Italian Folktales ~ Day 7 (July 1, 2011), Fiames to Sennes

Day 1 of the hike. Both wonderful and difficult. 13 kilometers of steady uphill hiking on crushed stone trails. Total gain of about 1000 meters in elevation.

Preparing at Fiames

Finally! Packs on our backs, boots on our feet, realizing the plan that we’d hatched all those years ago. Blue-sky day. Friends to keep us company. Some of us took a lot of pictures. Two of us hashed over the details of the Harry Potter books and movies for many kilometers. Two others were the map keepers. We laughed a lot, talked about Italy and food and lost luggage and all sorts of things, spent a lot of time looking up, pointing, exclaiming, “Look at that!”

Ra Stua bound

Setting out on the trail to Sennes

We stopped at Malga Ra Stua to eat our first picnic lunch of bread, cheese, salami, apples, and chocolate.

Malga Ra Stua - 6,890'

After lunch, we hiked through the loveliest, sheltered valley. Green, sloped pastures, dotted with grazing cows. Each one wore a bell, and the whole valley rang with the sound of the meandering bells.

More cowbell

Cliffs

See where the trail disappears in the trees? Just about there, at the trees, the trail begins to rise again, gently at first, then gradually more steeply until it twists itself into a series of switchbacks (a word that, by order of the resident 12-year-old, is now not to be uttered within her hearing). See those cliffs? By the end of the afternoon, we’d be above them.

Getting higher

It was hard hiking, and hardest on the youngest of our party, just shy of 12 years old and the least experienced hiker in the bunch. After a point, every step for her was a misery, and I felt like a hard-hearted parent forcing her up those trails. I wished with everything in me that there was a way I could magically transport her to the end, where rest, food, and a bed awaited.

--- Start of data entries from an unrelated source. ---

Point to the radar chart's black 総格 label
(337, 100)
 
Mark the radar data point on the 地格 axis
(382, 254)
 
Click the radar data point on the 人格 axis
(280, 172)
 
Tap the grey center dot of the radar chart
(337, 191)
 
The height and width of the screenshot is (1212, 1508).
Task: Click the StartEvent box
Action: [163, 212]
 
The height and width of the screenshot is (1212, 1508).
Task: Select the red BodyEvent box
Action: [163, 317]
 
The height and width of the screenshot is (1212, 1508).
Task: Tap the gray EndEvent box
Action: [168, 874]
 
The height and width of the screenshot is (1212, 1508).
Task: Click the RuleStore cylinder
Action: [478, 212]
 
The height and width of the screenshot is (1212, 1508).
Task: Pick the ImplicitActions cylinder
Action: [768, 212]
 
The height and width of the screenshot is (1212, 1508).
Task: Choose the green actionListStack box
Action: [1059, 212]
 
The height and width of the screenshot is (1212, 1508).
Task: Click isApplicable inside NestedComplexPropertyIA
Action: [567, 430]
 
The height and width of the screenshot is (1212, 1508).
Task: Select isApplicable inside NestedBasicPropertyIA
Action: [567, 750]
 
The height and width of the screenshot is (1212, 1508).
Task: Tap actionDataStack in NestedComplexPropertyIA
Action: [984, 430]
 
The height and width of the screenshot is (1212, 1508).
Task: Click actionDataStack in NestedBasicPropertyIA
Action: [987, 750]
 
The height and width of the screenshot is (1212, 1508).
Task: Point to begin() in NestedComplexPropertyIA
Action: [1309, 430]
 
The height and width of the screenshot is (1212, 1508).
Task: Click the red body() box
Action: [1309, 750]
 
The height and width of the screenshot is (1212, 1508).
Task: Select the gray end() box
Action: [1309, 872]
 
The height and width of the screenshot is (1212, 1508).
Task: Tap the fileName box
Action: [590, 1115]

But there was no magic. Only patient waiting, and kidding, and laughing, and sighing in exasperation, and grumbling, and snacking, and making mini milestones that we could achieve (“at the bend of the next switchback, we’ll stop and have some chocolate”).

In the end, no magic was needed. Just persistence. She did it. Under her own power.

She owned that mountain.

On the plateau

Sennes Hutte

And then we were there, at Sennes Hutte, drinking beer, wine, and hot cocoa, ruminating over the day’s hike, anticipating a warm shower, and basking in the sunset view we’d earned.